So they tell me the topic is homework this week...I have so many feelings and opinions about homework as a student. First of all, I will say that I am 70 days aways from never having to do homework for a class ever again. I feel the need to repeatedly declare this outloud because as someone who went from high school directly into college and from undergrad directly into grad school, homework has always been a part of my life. Looking back on all of the homework I have completed in my life, I feel that now I can objectively say that homework as a whole is busy work.

 

I will probably hear some defense against that statement coming from my family of educators, but I stand by it and I have examples. I can think of three ways in which homework has increased my skills or knowledge on a given topic. The first is homework for mastering a concept. This kind of homework is seen in math classes, foreign language studies and grammar lessons. For this application, I understand the purpose of homework. This is mainly the kind of homework I would get throughout elementary school.

    Another type of useful homework I have done is homework that helps me better understand concepts that will be on important exams. This is the kind of homework I had in high school, specifically in AP classes and ACT/SAT prep courses. While some of this type of work felt tedious at the time, it helped me understand the foundations of each subject and it played a huge part in my academic success.

    The last type of useful homework I have done has been in college. What I have appreciated about my college homework, especially for graduate school, is that a lot of the homework and projects I do for my major are things that are directly applicable to my career or can be placed in a portfolio of work for interviews. This kind of homework is highly transmittable to success outside of school.

    While I can understand that those three categories of homework have helped me a lot throughout all of my schooling, I also have done a lot of homework from which I have seen no direct benefit. Typically, this is busy work type homework that oftentimes isn’t even graded. This is the kind of homework that makes me angry because it wasted my time. One thing that I have learned through graduate school is that everyone’s time is valuable and should be respected. When I am given homework that is neither useful nor educational, I believe that teacher/professor is telling me with their actions that my time and effort is less valuable than theirs.

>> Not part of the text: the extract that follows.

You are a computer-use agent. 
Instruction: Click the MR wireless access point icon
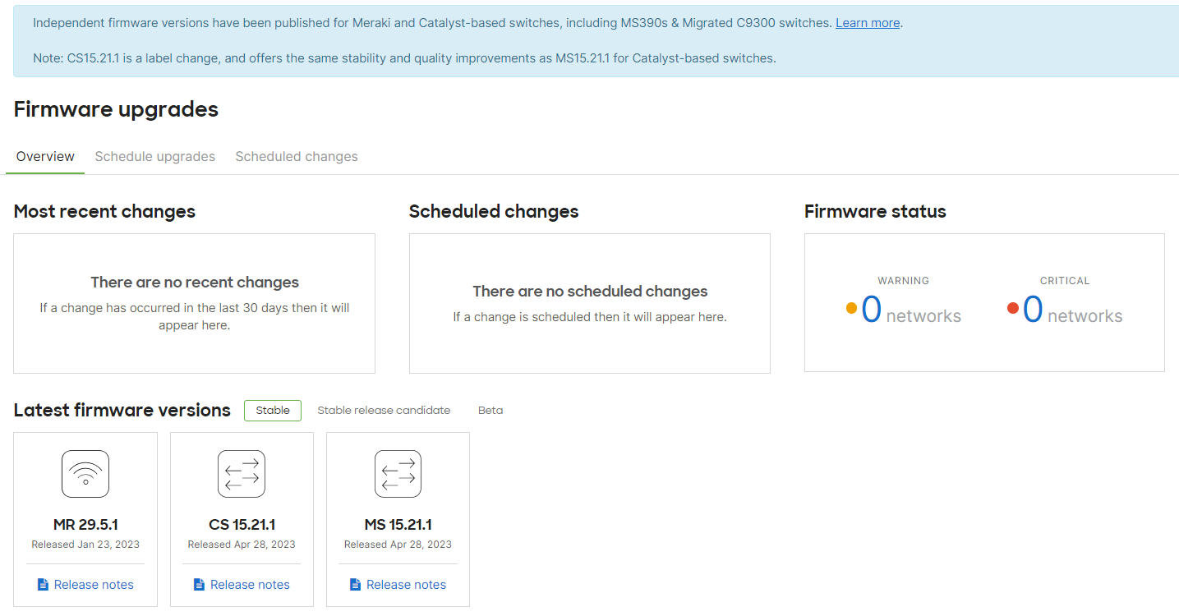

    As students, we cannot refuse to do homework because we don’t see why it’s necessary. We can choose to prioritize homework that will benefit us over busy work and spend more time and effort on the useful homework. This will prove more beneficial because you are investing in what matters, and most of the time there is a better payoff to working hard on the more useful homework because the teacher assigns more weight to that project. These will also be the projects that receive more thoughtful and helpful feedback from teachers/professors. I’m not saying that you shouldn’t care about all of your homework; I just want to tell you to value what will improve your knowledge and skillset and devote more time to that kind of homework.